Cytat:
Napisał matjas
(...)
zachwyty nad Junakiem pominę milczeniem - jest to jak dla mnie jedynie lokata kapitału bo, motocyklowo, ten pojazd nie przedstawia dla mnie żadnej wartości. kolejny przykład tego jak za komuny można było wszystko zepsuć i nie udało się nawet nieudolnie skopiować angielskiej szkoły lepiej niż te mocno niedoskonałe motocykle, które wtedy w UK robiono - otrzymując półprodukt, który był na eksporcie jawnie obśmiewany.
|
Matjas,
Myślę, że wobec Junaka jesteś trochę zbyt krytyczny. Robili wtedy jak się dało i co się dało. Junak wymaga ogromnej cierpliwości, nakładów i dużo pracy na rzetelną odbudowę, ale się odwdzięcza i można nim polatać, nawet daleko.

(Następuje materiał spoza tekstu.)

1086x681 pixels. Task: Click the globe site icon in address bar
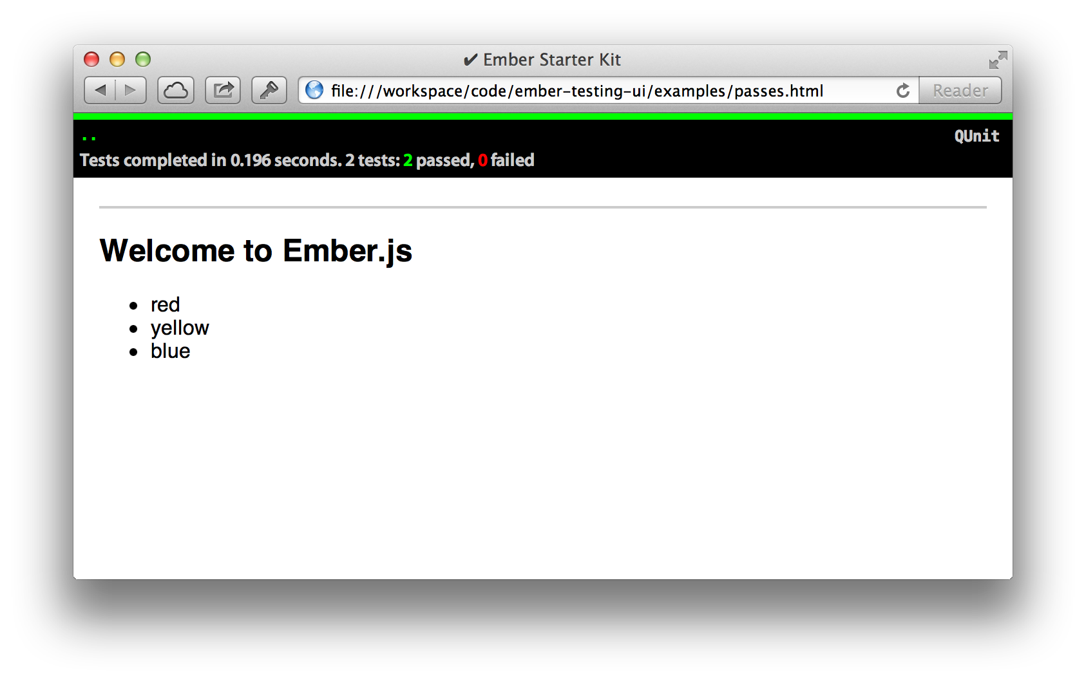click(314, 90)
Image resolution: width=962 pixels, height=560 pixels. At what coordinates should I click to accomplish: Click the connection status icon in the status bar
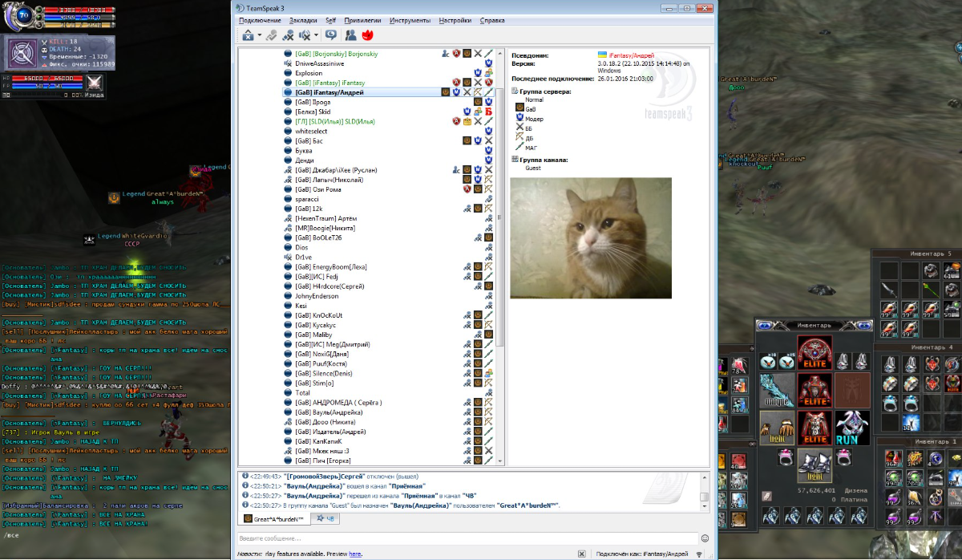click(x=699, y=554)
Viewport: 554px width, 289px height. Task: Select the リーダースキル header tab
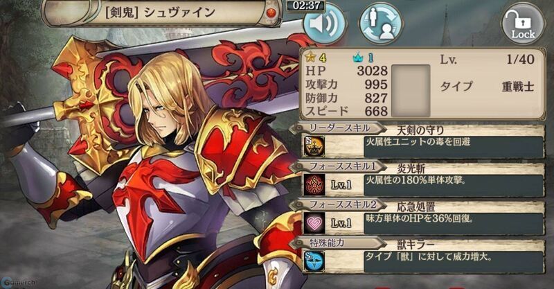pyautogui.click(x=339, y=128)
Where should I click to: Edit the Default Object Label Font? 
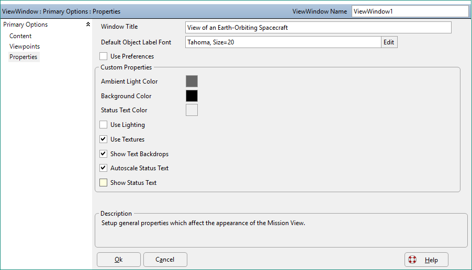click(x=389, y=42)
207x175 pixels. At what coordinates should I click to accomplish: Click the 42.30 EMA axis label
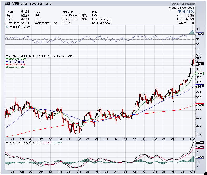click(199, 74)
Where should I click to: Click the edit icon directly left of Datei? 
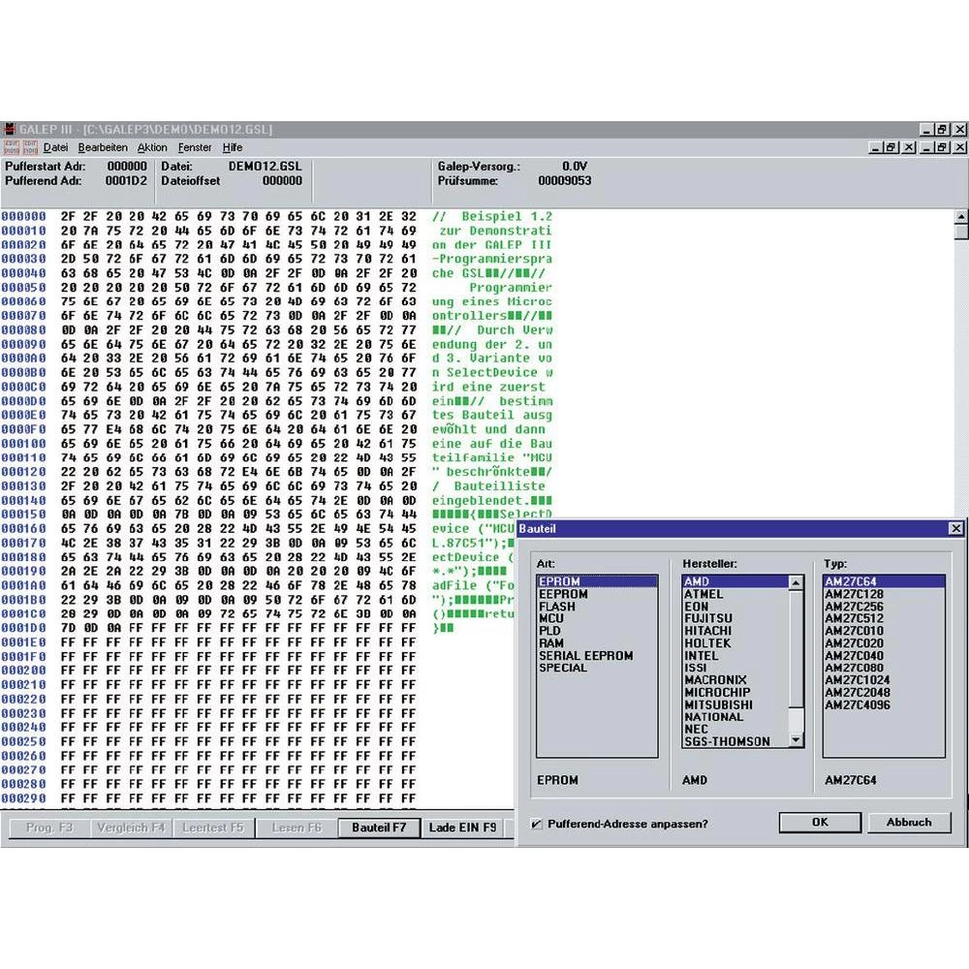pos(30,148)
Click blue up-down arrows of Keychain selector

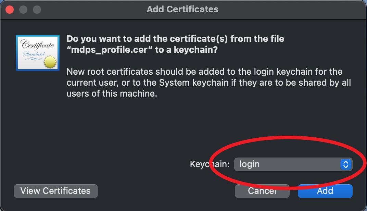pos(346,164)

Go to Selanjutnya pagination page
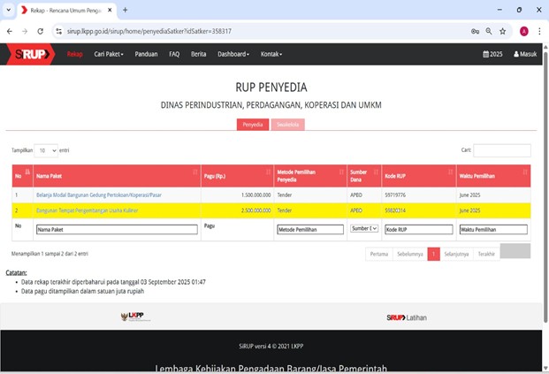(456, 254)

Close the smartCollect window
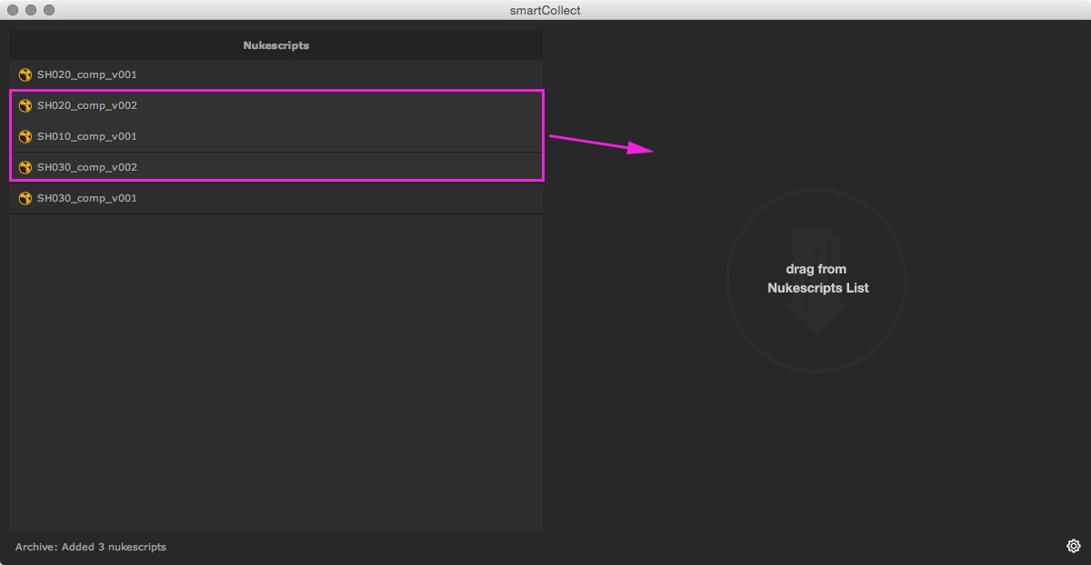[x=13, y=10]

Załączam fotkę z wakacji, wybraliśmy się z kumplem w 2 M10 na południe Europy, jakiś czas temu
Silniki Junaka, które już niestety nie weszły do produkcji - S131 i dwucylindrowy S132 to był spory progres. Żeby było ciekawiej, junakowe towarzystwo nabyło jeden z prototypów S131 i został nawet uruchomiony.